The Apostle John in his first epistle is keenly aware that idolatry of the heart will keep one from eternal life because it is a reflective pattern of an unregenerate heart.  Note additional commentary from elsewhere in the New Testament:

 “For you may be sure of this, that everyone who is sexually immoral or impure, or who is covetous (that is, an idolater), has no inheritance in the kingdom of Christ and God.” Ephesians 5:5

“Put to death therefore what is earthly in you: sexual immorality, impurity, passion, evil desire, and covetousness, which is idolatry.” Colossians 3:5

In the two passages above we may glean that covetousness, i.e. unlawful desires of the heart, are labeled as idolatry.  So again we find that idolatry, this time from a different perspective, is a violation of God’s holy law, namely “Thou shall not covet” Ex 20:17

Why then are we to avoid idols? 1) It robs God of the glory and worship that is due His name. 2) It is a violation of God’s holy law 3) It hinders and inhibits man’s proper relationship with His Creator. 4) It elevates concern for self above concern for others.

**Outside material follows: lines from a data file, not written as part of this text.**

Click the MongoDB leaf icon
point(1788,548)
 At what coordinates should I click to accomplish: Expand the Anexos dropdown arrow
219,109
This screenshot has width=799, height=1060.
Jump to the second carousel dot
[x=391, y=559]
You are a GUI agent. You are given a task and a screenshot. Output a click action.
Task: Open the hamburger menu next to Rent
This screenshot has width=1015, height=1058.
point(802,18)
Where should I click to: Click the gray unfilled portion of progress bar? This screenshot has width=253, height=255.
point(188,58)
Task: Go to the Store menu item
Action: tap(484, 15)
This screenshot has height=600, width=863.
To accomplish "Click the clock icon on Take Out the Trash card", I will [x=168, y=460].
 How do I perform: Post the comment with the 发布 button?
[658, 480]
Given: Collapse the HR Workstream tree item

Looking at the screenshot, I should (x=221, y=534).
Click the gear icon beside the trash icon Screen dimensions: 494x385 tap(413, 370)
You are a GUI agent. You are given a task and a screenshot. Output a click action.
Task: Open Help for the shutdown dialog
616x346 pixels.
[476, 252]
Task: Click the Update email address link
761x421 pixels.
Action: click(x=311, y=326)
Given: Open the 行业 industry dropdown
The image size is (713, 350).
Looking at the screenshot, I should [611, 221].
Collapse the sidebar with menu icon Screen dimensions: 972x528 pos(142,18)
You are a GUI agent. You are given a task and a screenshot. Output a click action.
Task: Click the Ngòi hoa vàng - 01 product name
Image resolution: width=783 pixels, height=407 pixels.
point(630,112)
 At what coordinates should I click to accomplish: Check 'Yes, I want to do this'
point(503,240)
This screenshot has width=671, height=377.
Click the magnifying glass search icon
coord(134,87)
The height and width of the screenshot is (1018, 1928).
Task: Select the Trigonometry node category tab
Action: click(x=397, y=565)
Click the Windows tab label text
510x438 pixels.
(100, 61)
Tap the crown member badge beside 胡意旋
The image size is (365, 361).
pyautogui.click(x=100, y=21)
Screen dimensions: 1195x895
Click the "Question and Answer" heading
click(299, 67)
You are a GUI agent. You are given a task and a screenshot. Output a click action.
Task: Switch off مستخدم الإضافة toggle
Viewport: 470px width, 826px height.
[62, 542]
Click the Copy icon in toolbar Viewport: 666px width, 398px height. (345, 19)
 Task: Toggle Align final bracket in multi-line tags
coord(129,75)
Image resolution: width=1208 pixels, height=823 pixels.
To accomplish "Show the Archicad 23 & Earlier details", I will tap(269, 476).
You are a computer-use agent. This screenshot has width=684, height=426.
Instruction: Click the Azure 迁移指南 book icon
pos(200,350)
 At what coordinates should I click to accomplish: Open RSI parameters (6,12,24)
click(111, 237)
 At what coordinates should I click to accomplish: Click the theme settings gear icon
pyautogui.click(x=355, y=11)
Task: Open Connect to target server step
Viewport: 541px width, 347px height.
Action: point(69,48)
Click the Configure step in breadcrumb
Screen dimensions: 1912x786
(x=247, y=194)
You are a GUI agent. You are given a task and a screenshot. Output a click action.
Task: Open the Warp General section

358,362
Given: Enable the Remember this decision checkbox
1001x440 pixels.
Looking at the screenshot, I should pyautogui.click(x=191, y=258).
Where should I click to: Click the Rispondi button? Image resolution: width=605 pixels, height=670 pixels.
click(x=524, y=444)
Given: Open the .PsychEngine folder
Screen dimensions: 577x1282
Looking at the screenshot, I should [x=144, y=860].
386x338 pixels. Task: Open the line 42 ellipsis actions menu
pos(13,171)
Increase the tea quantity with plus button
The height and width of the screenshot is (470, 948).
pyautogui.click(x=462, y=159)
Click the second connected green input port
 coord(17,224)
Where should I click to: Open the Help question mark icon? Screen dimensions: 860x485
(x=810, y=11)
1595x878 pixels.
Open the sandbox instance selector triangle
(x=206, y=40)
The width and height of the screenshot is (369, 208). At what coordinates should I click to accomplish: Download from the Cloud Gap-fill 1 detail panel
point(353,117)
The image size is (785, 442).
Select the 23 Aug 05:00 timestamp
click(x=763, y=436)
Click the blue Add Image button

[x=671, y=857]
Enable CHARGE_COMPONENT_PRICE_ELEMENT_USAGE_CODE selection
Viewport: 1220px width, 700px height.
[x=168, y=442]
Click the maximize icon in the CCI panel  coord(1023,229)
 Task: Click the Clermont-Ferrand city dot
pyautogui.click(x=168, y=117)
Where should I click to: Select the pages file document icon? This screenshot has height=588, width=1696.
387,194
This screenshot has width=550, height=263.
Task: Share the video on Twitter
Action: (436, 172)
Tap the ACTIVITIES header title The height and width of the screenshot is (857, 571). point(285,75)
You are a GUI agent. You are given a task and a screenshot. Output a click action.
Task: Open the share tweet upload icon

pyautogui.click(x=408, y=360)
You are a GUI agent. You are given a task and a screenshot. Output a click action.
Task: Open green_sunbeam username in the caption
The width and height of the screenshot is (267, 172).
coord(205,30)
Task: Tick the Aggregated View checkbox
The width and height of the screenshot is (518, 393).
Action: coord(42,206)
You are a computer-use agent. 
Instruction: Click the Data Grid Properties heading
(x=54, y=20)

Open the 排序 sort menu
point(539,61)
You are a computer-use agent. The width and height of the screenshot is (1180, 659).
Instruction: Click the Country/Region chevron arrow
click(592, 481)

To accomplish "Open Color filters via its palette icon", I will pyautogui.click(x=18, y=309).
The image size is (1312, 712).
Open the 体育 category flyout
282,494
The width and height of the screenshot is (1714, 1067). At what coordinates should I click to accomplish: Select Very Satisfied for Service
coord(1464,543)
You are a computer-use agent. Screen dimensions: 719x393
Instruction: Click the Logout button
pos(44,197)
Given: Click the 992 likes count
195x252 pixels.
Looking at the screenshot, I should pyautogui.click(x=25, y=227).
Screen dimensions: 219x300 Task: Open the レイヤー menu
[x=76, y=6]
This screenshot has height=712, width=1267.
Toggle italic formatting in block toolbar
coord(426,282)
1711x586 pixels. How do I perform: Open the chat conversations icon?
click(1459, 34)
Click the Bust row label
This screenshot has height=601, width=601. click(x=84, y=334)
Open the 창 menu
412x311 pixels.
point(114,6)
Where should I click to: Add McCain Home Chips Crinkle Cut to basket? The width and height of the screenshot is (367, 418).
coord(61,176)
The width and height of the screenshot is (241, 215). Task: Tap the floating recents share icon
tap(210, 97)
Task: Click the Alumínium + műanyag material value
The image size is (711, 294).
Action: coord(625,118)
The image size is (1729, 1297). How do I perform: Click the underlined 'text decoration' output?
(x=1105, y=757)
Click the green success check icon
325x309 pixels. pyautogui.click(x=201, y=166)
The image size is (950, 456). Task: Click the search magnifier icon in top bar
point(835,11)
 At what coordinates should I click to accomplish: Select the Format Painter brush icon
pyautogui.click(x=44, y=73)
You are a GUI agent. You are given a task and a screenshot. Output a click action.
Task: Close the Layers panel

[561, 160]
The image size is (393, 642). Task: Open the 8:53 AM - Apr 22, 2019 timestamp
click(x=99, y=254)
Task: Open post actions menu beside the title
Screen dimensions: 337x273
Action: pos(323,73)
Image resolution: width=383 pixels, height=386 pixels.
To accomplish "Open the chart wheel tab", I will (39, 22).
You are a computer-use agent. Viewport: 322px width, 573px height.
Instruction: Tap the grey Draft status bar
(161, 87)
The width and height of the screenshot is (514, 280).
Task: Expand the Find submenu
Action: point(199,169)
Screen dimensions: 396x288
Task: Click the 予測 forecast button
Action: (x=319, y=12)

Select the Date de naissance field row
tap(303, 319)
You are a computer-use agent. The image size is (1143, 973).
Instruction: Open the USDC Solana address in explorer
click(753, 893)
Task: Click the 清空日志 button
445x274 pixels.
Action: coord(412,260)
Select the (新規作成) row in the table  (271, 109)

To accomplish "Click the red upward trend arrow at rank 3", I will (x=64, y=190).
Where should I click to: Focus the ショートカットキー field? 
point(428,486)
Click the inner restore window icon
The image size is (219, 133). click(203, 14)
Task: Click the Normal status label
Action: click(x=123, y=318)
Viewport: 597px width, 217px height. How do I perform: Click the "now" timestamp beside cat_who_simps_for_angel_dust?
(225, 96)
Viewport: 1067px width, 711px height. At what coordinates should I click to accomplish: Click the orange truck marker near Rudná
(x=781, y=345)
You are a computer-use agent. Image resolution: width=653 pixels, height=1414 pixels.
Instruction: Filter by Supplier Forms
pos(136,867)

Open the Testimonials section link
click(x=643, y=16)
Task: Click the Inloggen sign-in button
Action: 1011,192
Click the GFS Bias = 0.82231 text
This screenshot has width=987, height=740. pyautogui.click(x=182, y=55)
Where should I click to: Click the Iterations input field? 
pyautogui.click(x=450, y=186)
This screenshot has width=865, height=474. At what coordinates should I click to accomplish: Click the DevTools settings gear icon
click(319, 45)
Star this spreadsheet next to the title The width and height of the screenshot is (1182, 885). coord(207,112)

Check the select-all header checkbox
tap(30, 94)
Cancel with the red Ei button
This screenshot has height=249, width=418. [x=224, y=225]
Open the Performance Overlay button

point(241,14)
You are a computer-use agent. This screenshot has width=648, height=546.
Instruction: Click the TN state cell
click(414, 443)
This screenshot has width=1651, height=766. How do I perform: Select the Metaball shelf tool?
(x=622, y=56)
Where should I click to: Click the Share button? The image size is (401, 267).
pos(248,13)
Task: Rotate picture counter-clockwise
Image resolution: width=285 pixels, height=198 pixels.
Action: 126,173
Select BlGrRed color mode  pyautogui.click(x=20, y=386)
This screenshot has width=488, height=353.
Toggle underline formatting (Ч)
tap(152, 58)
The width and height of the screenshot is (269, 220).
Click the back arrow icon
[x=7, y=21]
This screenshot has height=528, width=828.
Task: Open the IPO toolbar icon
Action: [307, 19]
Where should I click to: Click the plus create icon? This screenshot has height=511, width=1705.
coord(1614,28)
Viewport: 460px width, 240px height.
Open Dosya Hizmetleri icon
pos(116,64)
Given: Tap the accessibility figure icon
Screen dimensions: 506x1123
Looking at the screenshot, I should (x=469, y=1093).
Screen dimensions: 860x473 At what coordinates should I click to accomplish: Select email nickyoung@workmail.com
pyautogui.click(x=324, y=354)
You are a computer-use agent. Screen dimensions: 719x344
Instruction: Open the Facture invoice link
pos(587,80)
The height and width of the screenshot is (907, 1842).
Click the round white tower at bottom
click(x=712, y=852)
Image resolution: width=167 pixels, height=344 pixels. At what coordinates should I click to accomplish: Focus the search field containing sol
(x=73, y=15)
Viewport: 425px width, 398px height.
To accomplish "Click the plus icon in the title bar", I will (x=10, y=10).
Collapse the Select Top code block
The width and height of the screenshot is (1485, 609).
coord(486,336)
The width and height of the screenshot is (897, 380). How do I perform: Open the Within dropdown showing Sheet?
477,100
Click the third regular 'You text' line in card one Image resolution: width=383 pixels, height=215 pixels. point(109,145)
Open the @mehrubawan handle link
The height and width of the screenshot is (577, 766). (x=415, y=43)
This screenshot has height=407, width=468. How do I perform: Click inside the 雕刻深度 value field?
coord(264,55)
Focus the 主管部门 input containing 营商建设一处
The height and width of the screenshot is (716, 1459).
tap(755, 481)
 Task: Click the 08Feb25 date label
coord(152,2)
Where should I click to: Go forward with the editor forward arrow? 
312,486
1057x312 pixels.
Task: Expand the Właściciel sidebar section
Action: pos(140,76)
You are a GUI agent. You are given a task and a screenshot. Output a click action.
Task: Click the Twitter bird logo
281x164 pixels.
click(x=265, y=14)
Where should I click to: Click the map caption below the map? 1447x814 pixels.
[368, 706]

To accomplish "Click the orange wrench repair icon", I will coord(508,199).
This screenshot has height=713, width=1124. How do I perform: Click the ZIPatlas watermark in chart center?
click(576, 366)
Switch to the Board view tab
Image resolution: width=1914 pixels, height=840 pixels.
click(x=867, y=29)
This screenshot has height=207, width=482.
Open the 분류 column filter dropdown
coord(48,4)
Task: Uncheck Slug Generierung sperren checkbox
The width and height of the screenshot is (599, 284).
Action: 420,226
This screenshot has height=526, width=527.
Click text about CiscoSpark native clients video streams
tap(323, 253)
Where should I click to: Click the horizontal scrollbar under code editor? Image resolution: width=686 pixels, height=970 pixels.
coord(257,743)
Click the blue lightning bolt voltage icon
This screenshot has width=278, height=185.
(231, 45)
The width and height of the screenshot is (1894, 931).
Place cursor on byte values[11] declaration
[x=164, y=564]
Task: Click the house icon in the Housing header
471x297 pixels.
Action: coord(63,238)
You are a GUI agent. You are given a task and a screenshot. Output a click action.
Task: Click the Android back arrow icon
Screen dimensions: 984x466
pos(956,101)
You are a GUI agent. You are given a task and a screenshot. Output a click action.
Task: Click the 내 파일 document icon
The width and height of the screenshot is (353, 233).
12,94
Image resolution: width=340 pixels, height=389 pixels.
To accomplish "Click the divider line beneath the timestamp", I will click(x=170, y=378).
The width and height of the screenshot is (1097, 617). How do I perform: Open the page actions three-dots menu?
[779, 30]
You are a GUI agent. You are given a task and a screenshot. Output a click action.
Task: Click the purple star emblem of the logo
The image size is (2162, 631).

Turning our attention to address how it is that we are to keep ourselves from idols, we may conclude with 4 summary statements.  1) Only a regenerate heart can truly avoid the plague of idolatry. 2) Be alert to all presence of idolatry in your heart 3) Renew your mind daily by the Word of God 4) Pray for God to reveal any unrecognized idols

For John to summarize his letter in this way, he is ultimately defining the chief obstacle for everything he outlined in the previous 5 chapters.  Idols stifle one’s knowledge of God.  Idols are contrary to growth in holiness.  Idols elevate self over love for others.  How can one be sure to pass the “tests” of 1 John?  Simple, “little children, keep yourselves from idols.”